Alrighty first of all, sorry again for the delay in updates. I promise, I'm back at it now that the school year is finally over. Plus, I kind of have to keep myself occupied with updating my several fanfics I have yet to finish, or else I'm left with just my own thoughts. Which easily cause a mental breakdowns, apparently.

Anyway, I guess I've had a lot on my mind the past couple days. And, this is for the most part a rant book, so rant I shall.

First, and the one that really threw me for a loop, is the fact that-- well, first, y'all know my family is religious, right? Everyone's LDS, which I guess is a specific branch of christian or something?--I don't think I'm LDS like my family. I still believe in God and that he lived at one point, but I don't think abortions, being gay, cursing, drinking, or other stuff like that are sins. I mean, I'm definitely not straight, I curse all the time, I think abortions should be available for everyone(thats a whole topic that I don't want to get into right now) and a lot of my friends have parents that drink, smoke, curse, etc. I can't exactly go against what I think just to not spend time with one of my best friends. So yeah, that's a whole thing.

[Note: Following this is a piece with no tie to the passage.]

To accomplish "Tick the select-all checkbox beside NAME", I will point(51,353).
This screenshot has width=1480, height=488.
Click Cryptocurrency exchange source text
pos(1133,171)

The other thing is less of a shocker to you guys, probably--omg I said "you guys" rather than "y'all" 😵😂--and that is that iM QUESTIONING MY SEXUALITY IDENTITY AGAINNNN

haha, yeah, no surprise there. But anyway, I was thinking about it for a while on Saturday after I had spent almost all day with my friend/crush. And like, the more I think about it, the more I realize "am I gay?" Like, it makes sense, right? I haven't liked a boy seriously since 6th grade, and that was before puberty flicked the "haha ur gay" switch in my head. And I know I always just say irl "I'm so gay" and other stuff like that, but I might actually be. Gay afab people can still like enby people(I learned this from One Day At A Time) (Great show btw I'm obsessed thank you Netflix) and even if I did like a guy seriously, I'm genderfluid so everything is gay. Long story short, I think I might just identify as gay now? Like, it makes sense to me. And, its easier than daying "I'm demi-bisexual or maybe demi-pansexual and genderfluid so really I'm a ball of chaos" to everyone who asks. And everyone who doesn't ask. Also, no offense to people who do use the label lesbian, but I basically refuse to use that label. One, I'm not a female. I may have been at birth, but I'm not now. Second, I just really don't like the lesbian/wlw flag, so...again, no offense. I just hate the color pink, aside from the specific shade range of Salmon. That shade of pink, I don't hate.

Related to what I said above, I've had the urge all weekend to spontaneously text my cousins Kisney and Kirsten, along with my half sister Breanna, coming out as gay to Breanna and probably bi to be safe with Kinsey. As for Kirsten, she already knows I'm not straight--she happens to be the one who outed me--and I just think its time I talk to her and explain why I haven't texted her in a year and a half(specifically, since December 26th, 2018...).

Anyways, I think that's all...I shall soon get back into the pride project I had going earlier, I promise!